David Downing, an expert on C. S. Lewis, is the author of a new adventure novel involving the Inklings, those famous writers of more than children’s books, even! National Review Online’s Kathryn Jean Lopez talked to him about Looking for the King and the literary and cultural legacies of the Inklings.
KATHRYN JEAN LOPEZ: Looking for the King reads as if it has been written by someone with a real fondness for the Inklings. Is that so?
DAVID DOWNING: Yes, I discovered C. S. Lewis, J. R. R. Tolkien, and Charles Williams during my college years. Back then, I thought the world was divided into two groups: thinkers who were not believers and believers who were not thinkers. So it was a major intellectual and spiritual breakthrough for me to discover these three great-thinking believers and believing thinkers. LOPEZ
: What is your goal in Looking for the King
DOWNING: First and foremost, I just want to tell a good story.
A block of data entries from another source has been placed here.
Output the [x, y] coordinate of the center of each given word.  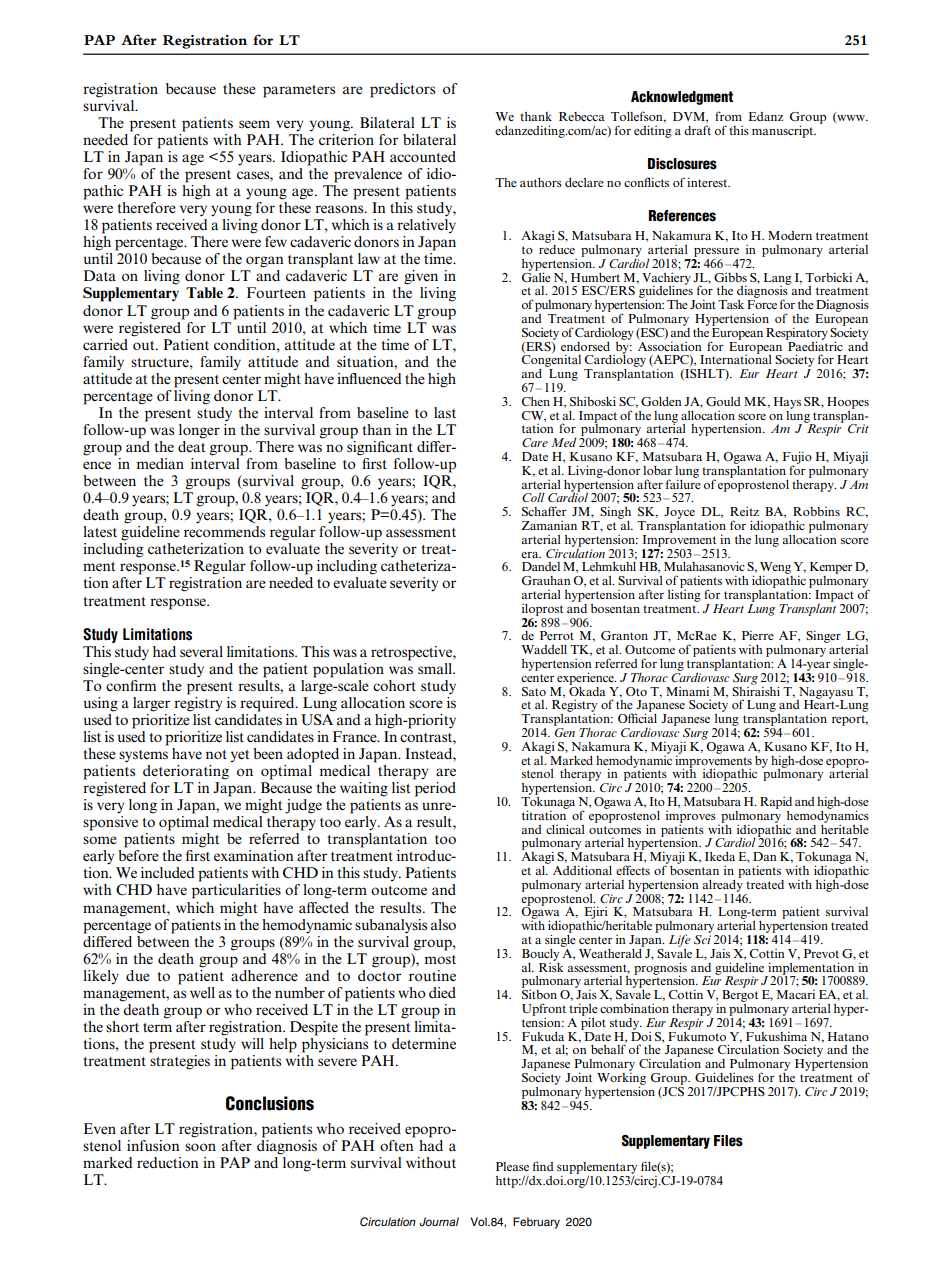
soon [200, 1147]
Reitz [744, 511]
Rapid [776, 803]
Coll [533, 497]
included [168, 872]
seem [254, 124]
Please [512, 1166]
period [435, 789]
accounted [423, 156]
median [160, 463]
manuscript [784, 131]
Beyond that, I frequently speak at conferences on Tolkien and Lewis. Audiences often ask, “What were Tolkien and Lewis like in real life? Is it true they were best friends? What was this group they belonged to — the Inklings? Was it a religious movement or some sort of literary society? Wouldn’t you have loved to have been a ‘fly on the wall’ at an Inklings meeting?”
I have heard these questions so often that I decided I should try to answer them imaginatively, to take readers back in time to experience what it might be like to meet and get acquainted with the Inklings before they became famous.
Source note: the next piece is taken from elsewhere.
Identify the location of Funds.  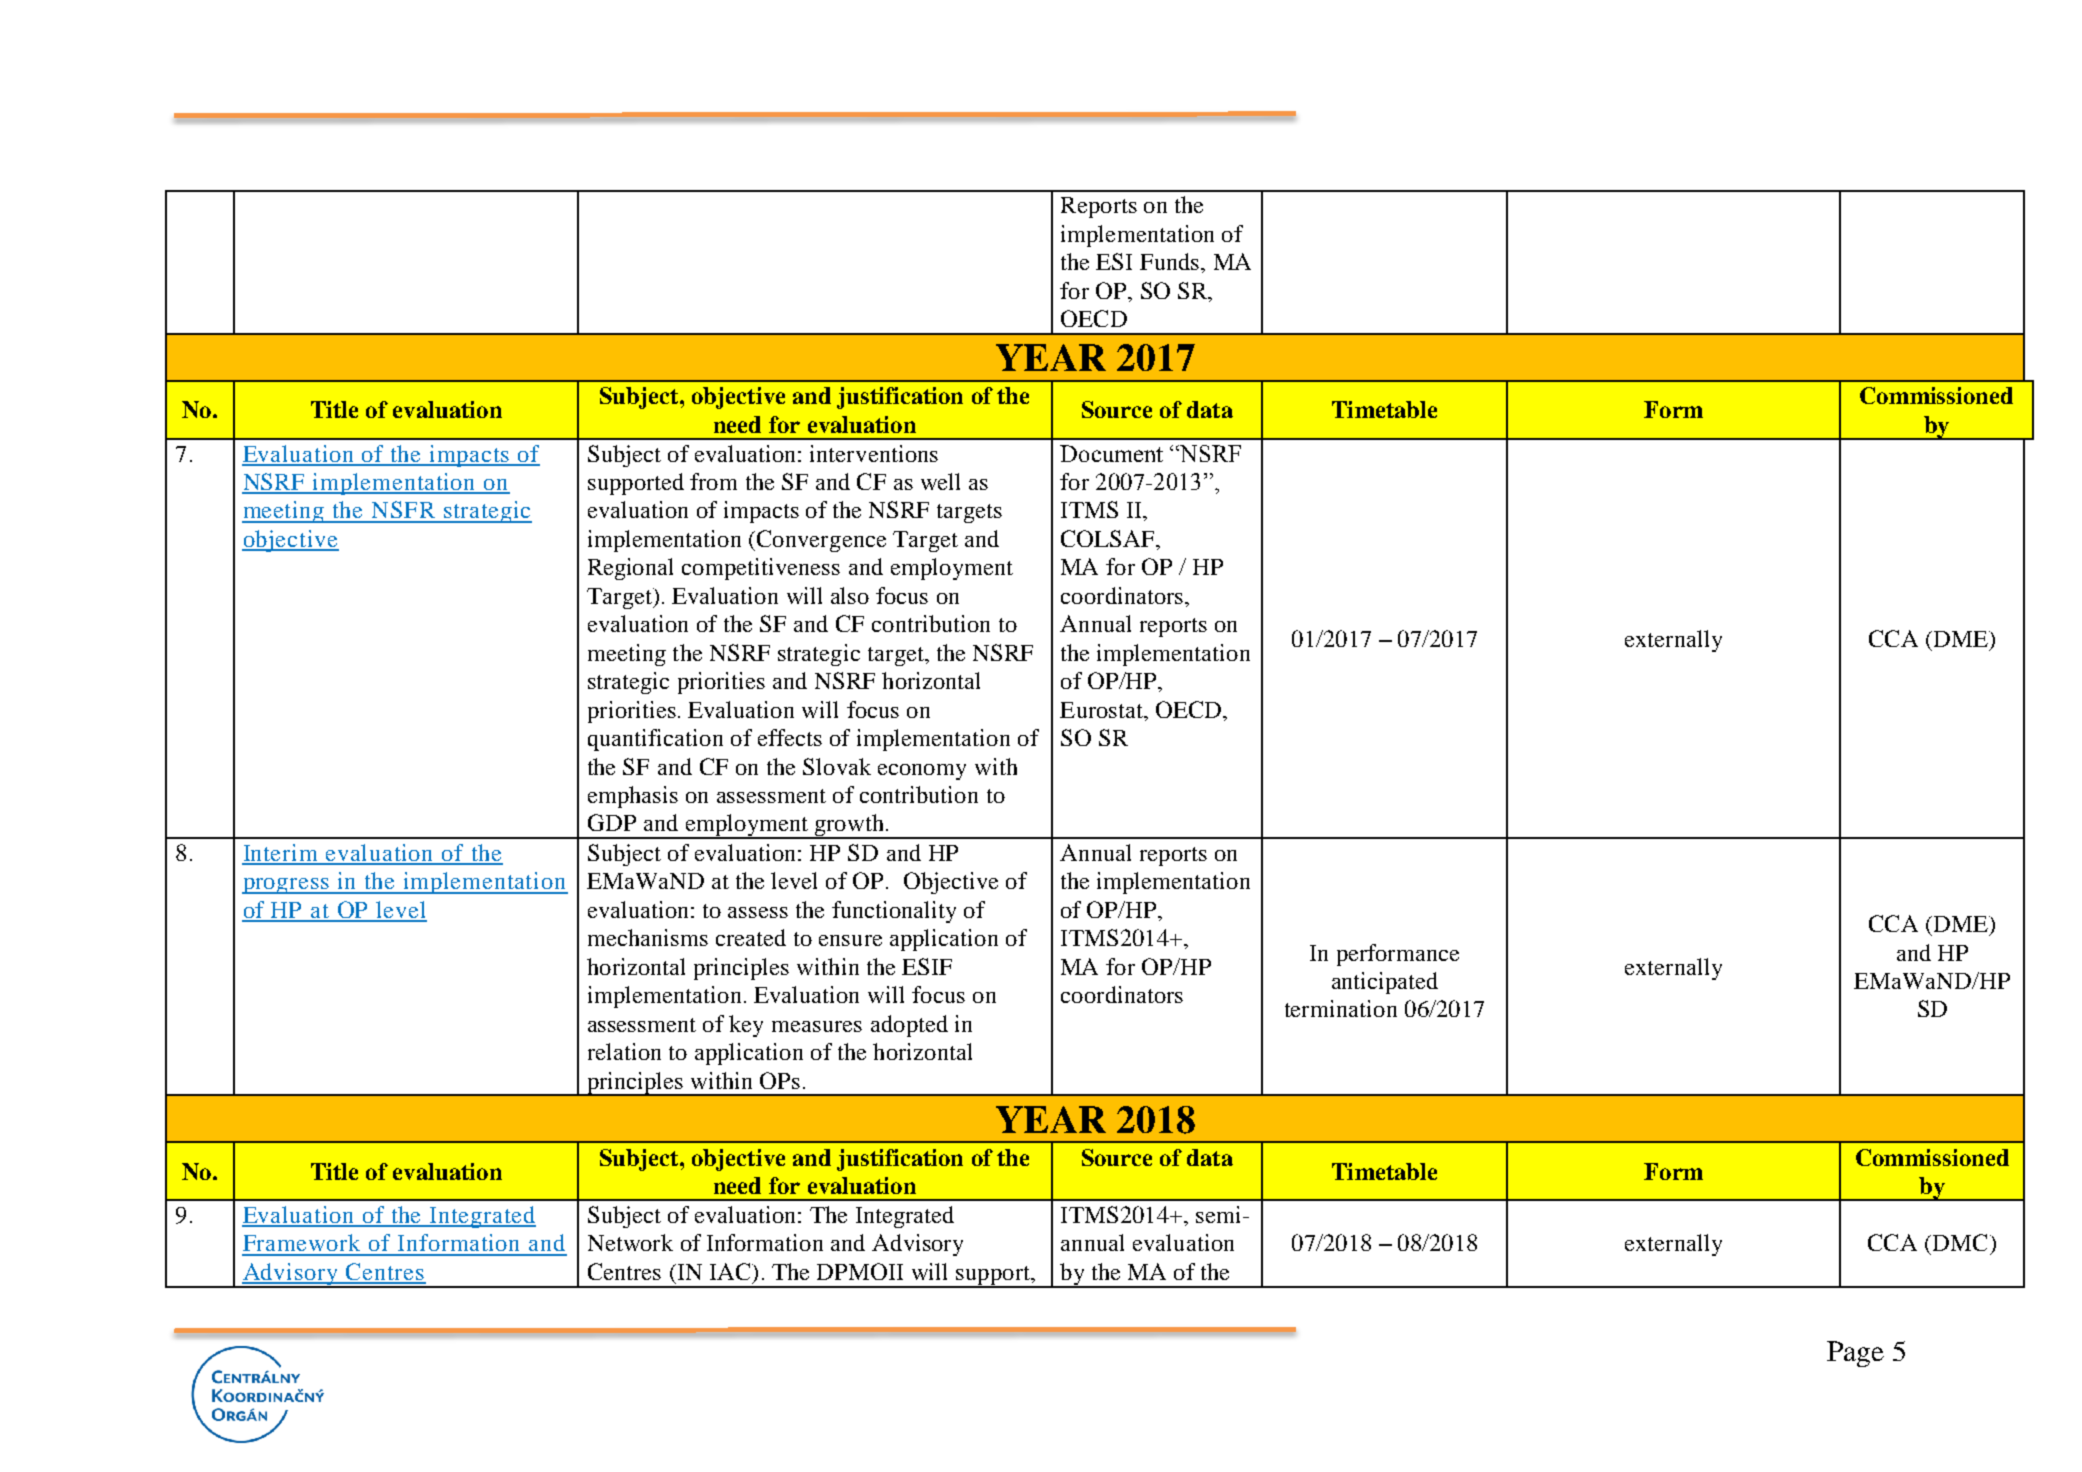
(1171, 261).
Douglas Gresham, Lewis’s stepson, looked at one of the Lewis chapters in the novel and said it reads less like a work of fiction than an actual reminiscence by someone who shared a pub lunch with “Jack.” To me, that one remark repaid all my time and effort even before the book was published.
I also wanted to write a quest story that underscores the richness and beauty of the Christian worldview instead of undermining it. My protagonist, an ambitious but callow young American, discovers that his quest for a priceless, elusive relic is ultimately of less importance than his own spiritual journey.
LOPEZ: Who is your audience?
DOWNING: I think those who are most naturally drawn to the novel will be readers who already know and admire Lewis and Tolkien (and Williams) as thinkers and writers, but who want to know more about them as people. Of course, there are already helpful biographies of all three men. But a novel can portray them more vividly at a particular moment in time. It can distill their essence for readers without having to rehearse all the cradle-to-casket details of their lives.
I am hoping to reach a wider audience as well. The story of two young Americans trying to locate the Spear of Destiny somewhere in England, shadowed by mysterious and dangerous foes, makes for lively reading in itself, apart from getting to know the Inklings. So I am trying to interweave Inklings chapters with quest chapters.
Someone called this a cloak-and-dagger novel, but I see it as more of a “cloak and lager novel.” When my young adventurers are not on the road looking for the Spear, they do have several opportunities to sit down in a cozy pub with Tolkien or Lewis, to chat about stories and history, faith and fellowship — the things that separate mere living from a life well-lived.